-- BEGIN Data to process --

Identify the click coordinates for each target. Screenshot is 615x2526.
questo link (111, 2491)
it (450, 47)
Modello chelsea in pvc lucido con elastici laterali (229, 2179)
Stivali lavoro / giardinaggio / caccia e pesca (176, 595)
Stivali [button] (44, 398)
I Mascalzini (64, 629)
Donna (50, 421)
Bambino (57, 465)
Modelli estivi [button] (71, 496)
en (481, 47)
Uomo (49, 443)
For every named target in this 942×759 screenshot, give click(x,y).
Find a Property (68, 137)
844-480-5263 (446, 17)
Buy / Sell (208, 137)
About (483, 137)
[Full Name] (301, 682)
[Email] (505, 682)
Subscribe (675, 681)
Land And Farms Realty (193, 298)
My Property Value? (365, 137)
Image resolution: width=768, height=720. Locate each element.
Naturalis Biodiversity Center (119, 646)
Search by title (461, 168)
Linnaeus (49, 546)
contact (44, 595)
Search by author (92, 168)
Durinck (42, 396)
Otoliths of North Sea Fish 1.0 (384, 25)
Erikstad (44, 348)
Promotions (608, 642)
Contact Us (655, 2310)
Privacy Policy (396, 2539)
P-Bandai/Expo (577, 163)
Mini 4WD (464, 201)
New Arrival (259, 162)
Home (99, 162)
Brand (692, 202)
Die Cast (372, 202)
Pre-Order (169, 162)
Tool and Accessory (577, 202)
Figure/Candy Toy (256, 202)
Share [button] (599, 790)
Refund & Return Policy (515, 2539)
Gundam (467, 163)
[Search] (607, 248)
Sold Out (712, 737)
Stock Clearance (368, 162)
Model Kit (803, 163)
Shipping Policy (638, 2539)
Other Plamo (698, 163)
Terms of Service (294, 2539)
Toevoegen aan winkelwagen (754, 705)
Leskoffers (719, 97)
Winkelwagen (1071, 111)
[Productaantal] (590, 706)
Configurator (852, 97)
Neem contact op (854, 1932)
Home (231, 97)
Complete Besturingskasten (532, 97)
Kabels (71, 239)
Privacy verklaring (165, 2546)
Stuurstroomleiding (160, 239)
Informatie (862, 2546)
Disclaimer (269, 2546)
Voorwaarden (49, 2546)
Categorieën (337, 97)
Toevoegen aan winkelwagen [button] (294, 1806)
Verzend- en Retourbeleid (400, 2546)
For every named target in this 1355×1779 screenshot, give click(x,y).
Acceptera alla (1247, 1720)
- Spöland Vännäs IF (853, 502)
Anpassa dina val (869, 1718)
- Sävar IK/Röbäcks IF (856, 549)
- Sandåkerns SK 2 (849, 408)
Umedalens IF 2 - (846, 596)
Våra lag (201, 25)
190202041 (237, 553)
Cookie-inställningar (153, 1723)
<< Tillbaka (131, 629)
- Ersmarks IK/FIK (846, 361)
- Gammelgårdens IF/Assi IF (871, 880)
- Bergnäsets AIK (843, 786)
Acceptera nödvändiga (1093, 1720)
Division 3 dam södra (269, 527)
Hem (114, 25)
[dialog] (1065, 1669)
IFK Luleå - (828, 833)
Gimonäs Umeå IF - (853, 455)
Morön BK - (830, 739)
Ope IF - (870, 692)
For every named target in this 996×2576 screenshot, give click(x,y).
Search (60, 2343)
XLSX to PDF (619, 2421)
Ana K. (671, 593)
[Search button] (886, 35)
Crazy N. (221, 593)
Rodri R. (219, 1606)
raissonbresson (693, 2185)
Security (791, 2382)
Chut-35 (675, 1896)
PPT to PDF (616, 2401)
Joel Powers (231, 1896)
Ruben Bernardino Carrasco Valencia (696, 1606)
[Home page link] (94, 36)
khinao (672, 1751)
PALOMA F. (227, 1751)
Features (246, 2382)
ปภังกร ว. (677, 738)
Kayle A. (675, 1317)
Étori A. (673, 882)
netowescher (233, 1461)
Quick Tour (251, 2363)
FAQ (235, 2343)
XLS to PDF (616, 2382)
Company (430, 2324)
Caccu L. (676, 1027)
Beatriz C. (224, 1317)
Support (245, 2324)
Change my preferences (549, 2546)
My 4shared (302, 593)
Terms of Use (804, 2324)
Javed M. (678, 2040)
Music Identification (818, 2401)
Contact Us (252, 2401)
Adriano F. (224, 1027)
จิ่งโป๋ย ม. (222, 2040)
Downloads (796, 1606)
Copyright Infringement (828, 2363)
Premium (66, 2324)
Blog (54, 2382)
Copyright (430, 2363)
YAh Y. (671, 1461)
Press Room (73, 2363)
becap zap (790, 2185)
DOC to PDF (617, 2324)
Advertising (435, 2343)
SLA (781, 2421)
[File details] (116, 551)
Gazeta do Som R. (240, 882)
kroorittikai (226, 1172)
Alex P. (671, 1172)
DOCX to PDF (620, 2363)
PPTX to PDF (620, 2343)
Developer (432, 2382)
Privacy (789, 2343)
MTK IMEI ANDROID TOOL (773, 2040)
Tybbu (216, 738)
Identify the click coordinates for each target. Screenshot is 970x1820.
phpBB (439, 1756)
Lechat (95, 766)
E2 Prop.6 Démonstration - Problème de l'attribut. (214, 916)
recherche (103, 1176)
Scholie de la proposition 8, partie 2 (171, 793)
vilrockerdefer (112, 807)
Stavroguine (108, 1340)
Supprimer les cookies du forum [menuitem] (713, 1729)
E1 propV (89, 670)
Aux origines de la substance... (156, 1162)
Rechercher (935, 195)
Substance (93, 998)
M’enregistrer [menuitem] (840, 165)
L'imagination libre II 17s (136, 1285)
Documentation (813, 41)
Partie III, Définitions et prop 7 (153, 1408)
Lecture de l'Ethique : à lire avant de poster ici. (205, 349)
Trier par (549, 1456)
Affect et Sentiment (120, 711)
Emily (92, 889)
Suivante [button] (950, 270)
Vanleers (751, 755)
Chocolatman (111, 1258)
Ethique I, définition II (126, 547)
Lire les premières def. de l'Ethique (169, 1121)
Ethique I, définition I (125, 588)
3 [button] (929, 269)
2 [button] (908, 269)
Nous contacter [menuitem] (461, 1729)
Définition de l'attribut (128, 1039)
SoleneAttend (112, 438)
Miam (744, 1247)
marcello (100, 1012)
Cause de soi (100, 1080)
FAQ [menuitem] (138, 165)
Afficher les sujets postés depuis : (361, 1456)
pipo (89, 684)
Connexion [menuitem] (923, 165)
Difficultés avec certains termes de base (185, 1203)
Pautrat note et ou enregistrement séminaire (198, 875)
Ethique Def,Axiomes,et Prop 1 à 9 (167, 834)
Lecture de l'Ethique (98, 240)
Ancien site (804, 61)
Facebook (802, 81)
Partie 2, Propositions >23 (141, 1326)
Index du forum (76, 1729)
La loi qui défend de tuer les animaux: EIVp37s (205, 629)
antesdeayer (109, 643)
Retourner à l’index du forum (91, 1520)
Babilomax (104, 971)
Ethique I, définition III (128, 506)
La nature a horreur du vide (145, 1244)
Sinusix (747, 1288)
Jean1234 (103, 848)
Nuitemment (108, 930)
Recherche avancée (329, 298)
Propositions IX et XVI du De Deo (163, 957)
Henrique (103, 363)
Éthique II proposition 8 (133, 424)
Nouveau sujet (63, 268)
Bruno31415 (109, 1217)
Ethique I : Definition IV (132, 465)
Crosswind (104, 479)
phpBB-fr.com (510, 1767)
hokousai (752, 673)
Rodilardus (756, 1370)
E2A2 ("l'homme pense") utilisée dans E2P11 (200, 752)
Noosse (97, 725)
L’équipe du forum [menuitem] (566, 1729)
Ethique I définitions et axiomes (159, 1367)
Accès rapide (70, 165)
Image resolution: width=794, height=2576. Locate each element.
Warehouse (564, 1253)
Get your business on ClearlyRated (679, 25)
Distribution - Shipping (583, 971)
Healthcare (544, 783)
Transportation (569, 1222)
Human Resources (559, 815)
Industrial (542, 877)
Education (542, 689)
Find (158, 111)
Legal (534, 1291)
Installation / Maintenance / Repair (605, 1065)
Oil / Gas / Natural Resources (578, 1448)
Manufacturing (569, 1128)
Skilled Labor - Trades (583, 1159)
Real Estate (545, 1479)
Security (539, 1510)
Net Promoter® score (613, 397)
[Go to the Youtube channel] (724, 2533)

-- END Data to process --

### Task details:
Reproduce every line from the start of the records up to and including the line with "Figure/Candy Toy (256, 202)", requests included. Multiply each coordinate in the answers by 1.55 and round to a whole number, with halves rounding up, but leave the numbers in the requests unchanged.

### Written response:
Identify the click coordinates for each target. Screenshot is 615x2526.
questo link (172, 3861)
it (698, 73)
Modello chelsea in pvc lucido con elastici laterali (355, 3377)
Stivali lavoro / giardinaggio / caccia e pesca (273, 922)
Stivali [button] (68, 617)
I Mascalzini (99, 975)
Donna (78, 653)
Bambino (88, 721)
Modelli estivi [button] (110, 769)
en (746, 73)
Uomo (76, 687)
For every named target in this 942×759 screenshot, give click(x,y).
Find a Property (105, 212)
844-480-5263 (691, 26)
Buy / Sell (322, 212)
About (749, 212)
[Full Name] (467, 1057)
[Email] (783, 1057)
Subscribe (1046, 1056)
Land And Farms Realty (299, 462)
My Property Value? (566, 212)
Image resolution: width=768, height=720. Locate each element.
Naturalis Biodiversity Center (184, 1001)
Search by title (715, 260)
Linnaeus (76, 846)
contact (68, 922)
Search by author (143, 260)
Durinck (65, 614)
Otoliths of North Sea Fish 1.0 (595, 39)
Erikstad (68, 539)
Promotions (942, 995)
Contact Us (1015, 3581)
Privacy Policy (614, 3935)
P-Bandai/Expo (894, 253)
Mini 4WD (719, 312)
New Arrival (401, 251)
Home (153, 251)
Brand (1073, 313)
Die Cast (577, 313)
Pre-Order (262, 251)
Tool and Accessory (894, 313)
Figure/Candy Toy (397, 313)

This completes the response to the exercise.